Selected text »
There's a pumped-water electricity storage facility near where I live, called Northfield Mountain. It entered service in 1972 and has been in use since then.
When electricity demand is low, the grid operator uses the excess to pump water uphill. When electrity use is high, the water flows back down into the Connecticut River. Horthfield Mountain can deliver just over a gigawatt of energy for eight hours with the generators running at full bore.
It was originally built as a complement to the (now-decomissioned) Vermont Yankee nuclear power plant. That plant generated 0.6 gigawatts continuously, and functioned most efficienty if it wasn't ramped up and down to meet instantaneous demand. So, the storage facility provided a way to vary the power output from the grid.
The Times piece contained these words:
...utility-scale lithium-ion batteries cost 26 cents a kilowatt-hour, compared with 15 cents for a pumped-storage hydroelectric project. The typical household pays about 12.5 cents a kilowatt-hour for electricity.
It's a little misleading. The 26 cents and 15 cents figures are for capital expenditure to build storage capacity, which can then be used over and over (for 45 years in Northfield Mountain's case). The 12.5 cents is for a kilowatt hour consumed.
Also, I fear the 12.5 number represents lazy journalism. The current residential rate in Los Angeles is 17.8 cents/kWh, and in New York City (home of the Times) it's 21.0 cents/kWh. Rates vary a LOT geographically.
I hope journalists can learn to understand energy economics better, because they are a way for the rest of us to learn about them. And learn about them we must when fossil fuel use diminishes.
Northfield Mountain is a great plant. The company I work for used to own it before we foolishly sold it off. A pension plan bought it, which is a good indication of how stable it's economic outlook is. It's also an important black-start resource in the northeast.
The difference between Northfield and Lake Mead / Hoover Dam is that dedicated pumped-storage plants have two reservoirs: upper and lower. They are generally able to move water between them as needed with few restrictions because there is no downstream water user who's going to suffer damage because water was released from the upper reservoir (or taken from the lower reservoir).

Dataset excerpt
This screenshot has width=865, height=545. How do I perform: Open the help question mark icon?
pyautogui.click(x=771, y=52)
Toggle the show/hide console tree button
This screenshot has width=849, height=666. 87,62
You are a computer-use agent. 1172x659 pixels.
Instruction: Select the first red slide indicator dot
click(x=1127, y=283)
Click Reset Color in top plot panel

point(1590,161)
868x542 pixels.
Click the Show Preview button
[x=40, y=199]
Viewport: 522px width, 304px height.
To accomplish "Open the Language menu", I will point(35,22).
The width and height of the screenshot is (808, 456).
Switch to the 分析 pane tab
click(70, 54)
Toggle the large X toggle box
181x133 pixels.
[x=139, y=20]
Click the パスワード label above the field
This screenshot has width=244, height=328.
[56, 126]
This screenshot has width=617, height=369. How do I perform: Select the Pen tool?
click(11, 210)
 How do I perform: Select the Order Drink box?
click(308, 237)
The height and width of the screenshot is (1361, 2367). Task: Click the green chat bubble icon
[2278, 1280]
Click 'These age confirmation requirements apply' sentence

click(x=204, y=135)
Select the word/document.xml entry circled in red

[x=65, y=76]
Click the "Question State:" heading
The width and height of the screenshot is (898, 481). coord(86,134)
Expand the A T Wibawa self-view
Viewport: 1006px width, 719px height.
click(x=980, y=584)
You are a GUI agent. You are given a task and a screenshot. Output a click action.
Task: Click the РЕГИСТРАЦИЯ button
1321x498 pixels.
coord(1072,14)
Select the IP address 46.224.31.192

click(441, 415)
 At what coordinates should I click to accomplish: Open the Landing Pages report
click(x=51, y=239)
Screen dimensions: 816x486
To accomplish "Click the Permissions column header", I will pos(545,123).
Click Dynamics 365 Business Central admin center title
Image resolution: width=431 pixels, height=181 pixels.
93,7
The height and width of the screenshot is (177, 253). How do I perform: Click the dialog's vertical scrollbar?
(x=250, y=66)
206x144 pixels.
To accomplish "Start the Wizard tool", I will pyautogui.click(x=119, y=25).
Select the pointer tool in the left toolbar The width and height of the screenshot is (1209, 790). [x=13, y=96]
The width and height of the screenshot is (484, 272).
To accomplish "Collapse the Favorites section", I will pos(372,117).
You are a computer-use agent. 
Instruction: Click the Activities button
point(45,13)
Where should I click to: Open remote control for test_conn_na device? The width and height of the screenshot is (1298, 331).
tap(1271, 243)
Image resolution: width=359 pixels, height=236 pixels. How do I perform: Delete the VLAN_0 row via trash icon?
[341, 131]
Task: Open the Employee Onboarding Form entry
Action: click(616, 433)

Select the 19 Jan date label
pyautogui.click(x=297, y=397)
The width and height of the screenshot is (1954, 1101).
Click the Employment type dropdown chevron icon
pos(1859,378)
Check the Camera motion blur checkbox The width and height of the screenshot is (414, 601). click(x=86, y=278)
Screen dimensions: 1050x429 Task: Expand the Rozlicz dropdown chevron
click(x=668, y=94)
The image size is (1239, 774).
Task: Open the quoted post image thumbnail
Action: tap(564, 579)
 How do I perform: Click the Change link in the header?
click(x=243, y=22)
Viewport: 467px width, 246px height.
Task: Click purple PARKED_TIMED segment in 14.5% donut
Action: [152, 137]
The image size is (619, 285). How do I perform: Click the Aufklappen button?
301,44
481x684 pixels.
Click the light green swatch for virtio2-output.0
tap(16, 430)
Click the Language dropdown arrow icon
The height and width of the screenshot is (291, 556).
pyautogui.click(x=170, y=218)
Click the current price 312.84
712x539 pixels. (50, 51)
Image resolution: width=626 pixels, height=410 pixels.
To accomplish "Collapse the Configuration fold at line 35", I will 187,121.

The problem »
Reproduce everything in the Northfield Mountain post above, from "I hope journalists" down to "fuel use diminishes.", word for word.

Exercise solution »
I hope journalists can learn to understand energy economics better, because they are a way for the rest of us to learn about them. And learn about them we must when fossil fuel use diminishes.